» WHAT IS BEING ASKED: Of the material below, the lines to be retyped are those from the line containing "Mediazione finalizzata alla" through the line containing "Disposizioni sulle sanzioni", inclusive; reproduce them exactly.

» EXTRACTED INFORMATION:
========================
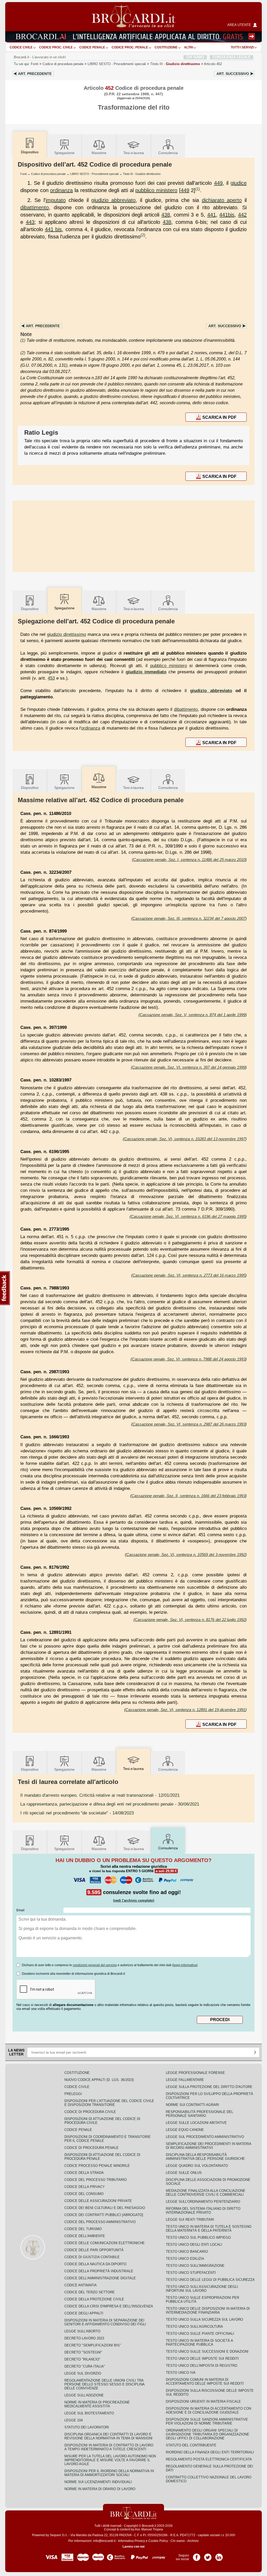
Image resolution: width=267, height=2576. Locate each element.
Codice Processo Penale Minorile (97, 2166)
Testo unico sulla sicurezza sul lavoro (204, 2319)
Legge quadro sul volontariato (197, 2166)
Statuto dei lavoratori (86, 2427)
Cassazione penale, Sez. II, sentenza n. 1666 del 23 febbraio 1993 (188, 1495)
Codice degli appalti (83, 2313)
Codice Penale (92, 47)
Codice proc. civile (56, 47)
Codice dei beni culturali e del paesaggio (104, 2208)
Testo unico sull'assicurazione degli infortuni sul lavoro (202, 2289)
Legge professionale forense (195, 2073)
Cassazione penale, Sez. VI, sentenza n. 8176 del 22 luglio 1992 (190, 1619)
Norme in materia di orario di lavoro (99, 2489)
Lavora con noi (133, 2546)
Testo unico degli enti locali (194, 2244)
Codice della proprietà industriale (98, 2271)
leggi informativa (185, 1965)
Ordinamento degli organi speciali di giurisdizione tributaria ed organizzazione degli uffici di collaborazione (207, 2434)
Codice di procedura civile (90, 2112)
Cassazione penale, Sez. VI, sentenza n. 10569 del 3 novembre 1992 (185, 1554)
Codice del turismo (83, 2229)
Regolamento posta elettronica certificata (209, 2459)
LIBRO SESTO (117, 64)
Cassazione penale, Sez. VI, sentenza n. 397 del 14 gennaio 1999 (188, 1067)
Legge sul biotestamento (89, 2413)
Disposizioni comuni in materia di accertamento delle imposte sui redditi (205, 2381)
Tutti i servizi (242, 47)
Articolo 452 (213, 64)
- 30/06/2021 (109, 1804)
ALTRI (188, 47)
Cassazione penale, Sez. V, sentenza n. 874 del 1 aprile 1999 (192, 1014)
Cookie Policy (158, 2541)
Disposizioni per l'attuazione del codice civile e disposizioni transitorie (109, 2103)
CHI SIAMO (195, 57)
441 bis (53, 229)
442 (242, 215)
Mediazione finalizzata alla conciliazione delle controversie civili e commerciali (205, 2193)
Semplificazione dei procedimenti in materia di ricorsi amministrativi (208, 2146)
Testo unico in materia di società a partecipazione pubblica (199, 2342)
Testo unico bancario (187, 2252)
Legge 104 (73, 2420)
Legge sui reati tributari (190, 2219)
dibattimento (34, 207)
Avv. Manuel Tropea (149, 2529)
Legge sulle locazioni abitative (196, 2123)
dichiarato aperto (222, 200)
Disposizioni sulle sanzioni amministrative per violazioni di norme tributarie (207, 2421)
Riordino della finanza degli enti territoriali (210, 2452)
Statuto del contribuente (191, 2445)
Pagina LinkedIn (219, 2555)
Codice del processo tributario (95, 2180)
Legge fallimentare (185, 2080)
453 (51, 678)
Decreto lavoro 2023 (84, 2338)
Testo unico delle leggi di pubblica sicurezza (210, 2280)
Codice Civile (21, 47)
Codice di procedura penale (63, 64)
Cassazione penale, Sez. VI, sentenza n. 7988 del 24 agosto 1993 (188, 1359)
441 (211, 215)
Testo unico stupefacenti (191, 2273)
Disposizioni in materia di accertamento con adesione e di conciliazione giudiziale (208, 2410)
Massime (99, 153)
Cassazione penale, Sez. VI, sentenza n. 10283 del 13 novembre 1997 (184, 1139)
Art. (35, 74)
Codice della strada (84, 2173)
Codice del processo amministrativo (100, 2222)
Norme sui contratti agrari (192, 2105)
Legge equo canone (185, 2130)
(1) (197, 189)
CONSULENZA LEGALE (232, 57)
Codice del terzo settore (89, 2292)
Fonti (34, 64)
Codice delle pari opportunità (94, 2250)
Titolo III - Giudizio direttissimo (142, 173)
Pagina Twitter (207, 2555)
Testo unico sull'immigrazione (195, 2266)
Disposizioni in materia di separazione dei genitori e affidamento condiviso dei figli (105, 2322)
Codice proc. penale (130, 47)
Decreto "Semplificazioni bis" (92, 2345)
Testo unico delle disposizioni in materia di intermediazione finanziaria (208, 2310)
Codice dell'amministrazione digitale (100, 2278)
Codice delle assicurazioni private (98, 2201)
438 (165, 215)
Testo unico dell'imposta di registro (201, 2366)
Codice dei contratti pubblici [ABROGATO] (103, 2215)
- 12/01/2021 (100, 1795)
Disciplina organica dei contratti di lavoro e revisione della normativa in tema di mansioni (108, 2436)
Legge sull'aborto (82, 2331)
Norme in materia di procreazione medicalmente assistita (97, 2404)
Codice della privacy (84, 2187)
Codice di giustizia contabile (92, 2257)
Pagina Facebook (196, 2555)
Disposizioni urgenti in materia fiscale (203, 2401)
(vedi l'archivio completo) (133, 1900)
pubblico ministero (156, 190)
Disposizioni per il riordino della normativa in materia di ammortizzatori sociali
========================
» RESPONSE TO THIS TASK:
Mediazione finalizzata alla conciliazione delle controversie civili e commerciali (205, 2193)
Semplificazione dei procedimenti in materia di ricorsi amministrativi (208, 2146)
Testo unico in materia di società a partecipazione pubblica (199, 2342)
Testo unico bancario (187, 2252)
Legge 104 (73, 2420)
Legge sui reati tributari (190, 2219)
dibattimento (34, 207)
Avv. Manuel Tropea (149, 2529)
Legge sulle locazioni abitative (196, 2123)
dichiarato aperto (222, 200)
Disposizioni sulle sanzioni amministrative per violazioni di norme tributarie (207, 2421)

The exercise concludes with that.